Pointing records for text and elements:
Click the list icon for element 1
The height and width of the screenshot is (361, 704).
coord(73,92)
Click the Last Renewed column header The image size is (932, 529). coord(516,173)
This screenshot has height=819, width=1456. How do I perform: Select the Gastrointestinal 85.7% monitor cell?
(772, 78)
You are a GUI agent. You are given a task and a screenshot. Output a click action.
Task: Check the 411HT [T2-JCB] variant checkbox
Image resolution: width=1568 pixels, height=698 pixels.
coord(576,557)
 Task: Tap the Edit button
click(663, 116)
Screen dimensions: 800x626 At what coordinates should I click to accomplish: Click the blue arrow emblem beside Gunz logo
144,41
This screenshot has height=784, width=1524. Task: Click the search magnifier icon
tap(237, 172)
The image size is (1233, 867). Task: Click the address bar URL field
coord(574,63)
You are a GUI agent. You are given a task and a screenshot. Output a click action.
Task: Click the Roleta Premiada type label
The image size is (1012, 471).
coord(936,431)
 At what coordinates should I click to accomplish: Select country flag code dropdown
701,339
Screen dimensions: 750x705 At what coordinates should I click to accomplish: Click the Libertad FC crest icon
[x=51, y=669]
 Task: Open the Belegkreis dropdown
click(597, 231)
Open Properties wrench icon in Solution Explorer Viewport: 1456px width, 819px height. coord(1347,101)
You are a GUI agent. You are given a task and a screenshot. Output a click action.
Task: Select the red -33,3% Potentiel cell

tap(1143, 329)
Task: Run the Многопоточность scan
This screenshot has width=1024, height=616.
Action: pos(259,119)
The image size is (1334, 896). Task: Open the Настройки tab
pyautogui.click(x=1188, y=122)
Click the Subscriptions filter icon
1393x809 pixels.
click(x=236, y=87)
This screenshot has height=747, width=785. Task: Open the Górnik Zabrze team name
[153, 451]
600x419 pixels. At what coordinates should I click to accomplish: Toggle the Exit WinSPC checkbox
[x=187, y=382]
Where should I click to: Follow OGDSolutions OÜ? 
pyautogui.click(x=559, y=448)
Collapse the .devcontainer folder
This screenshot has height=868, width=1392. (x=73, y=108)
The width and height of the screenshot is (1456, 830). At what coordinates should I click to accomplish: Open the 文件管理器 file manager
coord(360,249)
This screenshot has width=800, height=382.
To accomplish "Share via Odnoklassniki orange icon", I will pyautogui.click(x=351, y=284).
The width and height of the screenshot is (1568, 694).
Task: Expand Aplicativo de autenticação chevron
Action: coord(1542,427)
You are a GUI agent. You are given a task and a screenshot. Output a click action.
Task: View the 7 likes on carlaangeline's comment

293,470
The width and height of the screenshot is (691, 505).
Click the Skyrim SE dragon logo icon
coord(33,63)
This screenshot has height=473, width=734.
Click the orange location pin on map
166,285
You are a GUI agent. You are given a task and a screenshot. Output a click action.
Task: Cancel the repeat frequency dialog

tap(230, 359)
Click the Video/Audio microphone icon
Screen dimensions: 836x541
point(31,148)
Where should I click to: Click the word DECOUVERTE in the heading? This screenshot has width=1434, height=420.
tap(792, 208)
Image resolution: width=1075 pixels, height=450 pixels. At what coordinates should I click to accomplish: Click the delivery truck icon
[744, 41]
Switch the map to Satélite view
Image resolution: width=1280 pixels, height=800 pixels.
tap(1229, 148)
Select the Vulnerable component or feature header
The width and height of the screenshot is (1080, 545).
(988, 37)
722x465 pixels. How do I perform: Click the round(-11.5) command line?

Problem statement: From the listing above, select every line containing the word "Open" and copy each one out in full.

Response to the task:
 Task: Open the Belegkreis dropdown
Open Properties wrench icon in Solution Explorer Viewport: 1456px width, 819px height. coord(1347,101)
The image size is (1334, 896). Task: Open the Настройки tab
This screenshot has height=747, width=785. Task: Open the Górnik Zabrze team name
The width and height of the screenshot is (1456, 830). At what coordinates should I click to accomplish: Open the 文件管理器 file manager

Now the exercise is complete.